September, 2004: The Boost Multi-Index Containers Library

Joaquín Ma López Muñoz is a telecommunications engineer from Madrid Polytechnic University working at Telefónica, Investigación y Desarrollo. He is also the author of the Boost Multi-index Containers Library. He can be reached at [email protected].


The choice of a particular container among those provided by the STL is frequently driven by the access interface that best suits your needs. Sometimes, however, no single interface fits the bill—a particular constraint of one part of your design might call for a sorted view to the data, while you need a different sorting or a list-like interface somewhere else. The Boost Multi-index Containers Library [1], or Boost.MultiIndex for short, is a convenient framework that provides, according to your specification, multiple, distinct interfaces to a single underlying container. The result is a container that mimics the public interface of each of the various STL containers that correspond to your specification.

Each of the interfaces you specify for a multi-index container is called an "index" of the container. In most respects, indices [2] do not differ from the interface of the equivalent STL classes that they mimic, so you will quickly learn to use the library once you understand how to specify multi-index containers. Each index behaves like a separate container with its own interface, but the data isn't duplicated and all of the indices are synchronized automatically.

What's in a Container?

A container can be regarded as playing two distinct roles with respect to the elements it holds. First, it takes ownership of the objects managed, controlling the insertion and removal of elements. Second, it provides a public access interface to these elements, which determines how they are iterated and which operations can be performed on them. I refer to these two roles as "containment" and "access." STL containers do not make this distinction clear, as they provide a monolithic interface that takes on both responsibilities. However, considering containment and access as separate concerns in your program can make a lot of sense when designing data structures that depart from the trivial.

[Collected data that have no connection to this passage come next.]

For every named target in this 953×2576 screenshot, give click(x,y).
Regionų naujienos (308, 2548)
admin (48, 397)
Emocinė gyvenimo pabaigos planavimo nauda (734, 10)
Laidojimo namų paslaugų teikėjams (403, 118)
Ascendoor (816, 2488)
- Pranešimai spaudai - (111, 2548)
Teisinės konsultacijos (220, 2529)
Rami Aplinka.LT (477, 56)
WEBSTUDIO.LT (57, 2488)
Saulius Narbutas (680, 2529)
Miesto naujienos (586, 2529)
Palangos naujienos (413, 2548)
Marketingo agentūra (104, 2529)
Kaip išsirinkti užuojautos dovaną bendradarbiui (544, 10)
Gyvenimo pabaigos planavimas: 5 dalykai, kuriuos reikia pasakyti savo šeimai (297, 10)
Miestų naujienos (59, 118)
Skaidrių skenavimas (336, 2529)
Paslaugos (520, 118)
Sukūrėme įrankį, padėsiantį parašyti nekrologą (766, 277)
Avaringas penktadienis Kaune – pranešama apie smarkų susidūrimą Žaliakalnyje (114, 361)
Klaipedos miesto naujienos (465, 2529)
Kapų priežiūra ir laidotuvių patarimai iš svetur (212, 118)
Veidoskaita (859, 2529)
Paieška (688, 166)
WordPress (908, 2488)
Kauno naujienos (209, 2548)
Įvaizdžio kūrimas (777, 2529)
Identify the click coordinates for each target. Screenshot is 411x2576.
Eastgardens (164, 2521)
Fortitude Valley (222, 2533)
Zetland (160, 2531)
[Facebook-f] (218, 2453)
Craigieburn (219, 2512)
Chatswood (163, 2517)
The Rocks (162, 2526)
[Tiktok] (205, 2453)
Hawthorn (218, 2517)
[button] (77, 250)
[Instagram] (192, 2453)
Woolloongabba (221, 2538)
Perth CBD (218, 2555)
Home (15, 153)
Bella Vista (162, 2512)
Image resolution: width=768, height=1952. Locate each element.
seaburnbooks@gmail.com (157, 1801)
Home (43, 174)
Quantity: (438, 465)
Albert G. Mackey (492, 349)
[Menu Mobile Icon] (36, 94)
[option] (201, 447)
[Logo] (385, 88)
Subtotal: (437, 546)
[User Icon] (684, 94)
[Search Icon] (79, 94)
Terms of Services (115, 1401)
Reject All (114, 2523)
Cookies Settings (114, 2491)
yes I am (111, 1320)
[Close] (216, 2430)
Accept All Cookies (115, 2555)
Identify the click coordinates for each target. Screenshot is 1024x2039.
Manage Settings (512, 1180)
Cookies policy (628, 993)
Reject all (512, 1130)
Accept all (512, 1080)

In some situations, it is desirable to handle the same collection of elements by means of different access interfaces, each of them suited to the needs of a particular part of the program. This involves somehow weakening the strong association between containment and access. There are two usual approaches to do so:

  • Views, as implemented, for instance, by the VTL library [3] or Maciej Sobczak's view library [4], let you adapt a container to a more suitable interface. For example, an std::vector can be adapted by a sorted view to obtain ordered access to the elements.
  • The element ownership imposed by the STL containers can be relaxed by having containers store (smart) pointers to the actual objects. Several access interfaces to the same data can be set up using different containers of pointers to the same objects.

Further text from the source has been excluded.